Ia sendiri juga telah mengakui bahwa “Saya memang menginjak Alquran itu, dan saya akui salah. Itu saya lakukan spontan, tapi bukan untuk menghina atau menistakan agama seperti kabar yang tersebar. Saya hanya ingin memacing logika mahasiswa. Saya juga beragama Islam, jadi tidak mungkin saya punya maksud menistakan agama saya,” katanya.
Atas perbuatannya tersebut, Doktor kelahiran tahun 1985 yang tinggal di Lima Kaum Batusangkar itu
membuat surat pernyataan dan permintaan maaf pada 9 April lalu.
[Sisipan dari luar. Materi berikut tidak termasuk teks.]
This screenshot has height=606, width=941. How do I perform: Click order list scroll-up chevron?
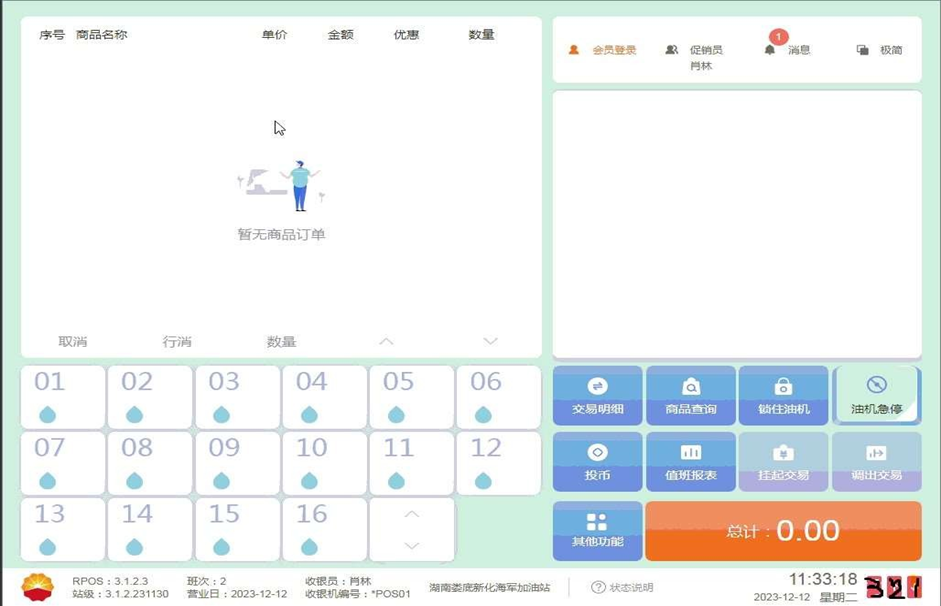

Ia berjanji tidak akan mengulangi lagi perbuatannya atau sejenisnya kapanpun dan di mana pun ia berada.
Walaupun ia sudah minta maaf, dan kasus itu sudah dianggap selesai, tetapi kasus itu membuat kita berfikir dalam mengenai fenomena dunia pendidikan dan orang terdidik kita. Ilmu banyak, pendidikan tinggi, sudah Doktor lagi, namun rasa beragamanya masih tipis, khas-yahnya juga kurang.
Mungkin saja di kampung orang memanggilnya Angku dan sering mengisi ceramah Ramadhan serta khutbah Jum’at, namun rupanya budi pekerti atau akhlaknya belum terdidik, amaliyahnya juga bermasalah.
Pada Senin 6 April yang lalu, kita juga dikejutkan oleh kabar ditemukannya sosok mayat Dewi Yulia Sartika (37), karyawan Bank BRI Cabang Padang di dalam mobil yang terparkir di SPBU Singkut, Jambi. Saat ditemukan, diduga korban telah meninggal dunia sekitar tiga hari dibunuh di Padang oleh suaminya DR. IK dosen Ilmu Hukum Internasional (HI) Unand karena cemburu.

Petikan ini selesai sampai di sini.